It looks like funding for a critical data center consolidation for the Department of Homeland Security has become a political football in the wake of a critical report from DHS’ own inspector general. Here’s what’s happening:
- In April the DHS Office of the Inspector General (OIG) issued a report (PDF) that the department had made progress in establishing a disaster recovery program, citing an ongoing plan to close 16 legacy data centers and consolidate their workloads in two new data centers in Mississippi and Virginia. But more work is needed, the OIG said. “DHS has not established the necessary connectivity to ensure that DC1 and DC2 can provide backup capabilities for each other,” said the report, which also faulted risk assessments at both sites, including the placement of diesel fuel storage tanks “within several feet of the building” at the Virginia site.

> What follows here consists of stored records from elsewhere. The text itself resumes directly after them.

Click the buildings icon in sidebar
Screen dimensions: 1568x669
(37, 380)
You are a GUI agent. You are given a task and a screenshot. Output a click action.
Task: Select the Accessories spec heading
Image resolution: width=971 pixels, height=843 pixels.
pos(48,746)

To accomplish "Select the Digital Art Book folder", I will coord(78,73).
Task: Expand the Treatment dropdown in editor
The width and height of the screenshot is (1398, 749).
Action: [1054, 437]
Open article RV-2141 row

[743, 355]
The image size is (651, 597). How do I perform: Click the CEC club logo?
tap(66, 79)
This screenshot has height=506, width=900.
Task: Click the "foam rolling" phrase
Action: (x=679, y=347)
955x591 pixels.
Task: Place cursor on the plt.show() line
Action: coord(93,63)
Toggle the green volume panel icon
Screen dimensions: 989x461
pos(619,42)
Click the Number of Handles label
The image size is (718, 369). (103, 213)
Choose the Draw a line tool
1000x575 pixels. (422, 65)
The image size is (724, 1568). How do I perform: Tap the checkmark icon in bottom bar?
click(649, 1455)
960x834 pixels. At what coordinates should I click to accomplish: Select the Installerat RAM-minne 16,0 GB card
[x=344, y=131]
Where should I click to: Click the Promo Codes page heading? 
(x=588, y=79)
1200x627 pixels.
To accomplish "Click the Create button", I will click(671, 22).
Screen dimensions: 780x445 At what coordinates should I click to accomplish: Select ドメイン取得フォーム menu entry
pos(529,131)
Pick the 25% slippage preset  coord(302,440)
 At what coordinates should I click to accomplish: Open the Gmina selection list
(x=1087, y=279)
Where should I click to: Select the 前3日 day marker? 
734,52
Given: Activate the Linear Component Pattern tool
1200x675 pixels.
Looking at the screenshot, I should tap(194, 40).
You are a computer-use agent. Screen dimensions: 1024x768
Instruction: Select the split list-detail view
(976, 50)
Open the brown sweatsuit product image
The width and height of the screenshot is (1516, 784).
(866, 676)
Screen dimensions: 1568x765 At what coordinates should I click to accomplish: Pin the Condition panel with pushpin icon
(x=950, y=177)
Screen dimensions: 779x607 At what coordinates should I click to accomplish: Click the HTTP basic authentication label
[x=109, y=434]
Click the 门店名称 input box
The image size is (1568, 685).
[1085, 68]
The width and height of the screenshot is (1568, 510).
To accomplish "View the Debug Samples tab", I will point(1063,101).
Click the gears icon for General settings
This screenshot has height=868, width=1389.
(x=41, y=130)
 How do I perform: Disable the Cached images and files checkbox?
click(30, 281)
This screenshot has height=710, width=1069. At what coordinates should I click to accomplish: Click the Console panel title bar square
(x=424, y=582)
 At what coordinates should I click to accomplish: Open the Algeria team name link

- On June 12 the House Appropriations Committee agreed to give DHS just $20 million in fiscal 2010 for the data center consolidation, considerably less than the $200 million that the Obama administration had requested for the program. Rep. David Price (D-N.C.), chairman of the committee’s Homeland Security Subcommittee, released a report saying the committee was “disturbed” by the inspector general’s findings that included “a number of alarming problems and vulnerabilities at these two data centers.”
- On June 17 a subcommittee of the Senate Appropriations Committee approved a bill that would provide “significant funding” for the DHS consolidation program. The specific amount of funding will be made public later this week when the full committee considers the bill.
It looks like there’s more to come on this story, as lawmakers seek to hold DHS officials accountable for ensuring that the consolidation project creates a reliable disaster recovery system for the department’s IT operations. Still, it’s hard to fix an expensive problem without funding.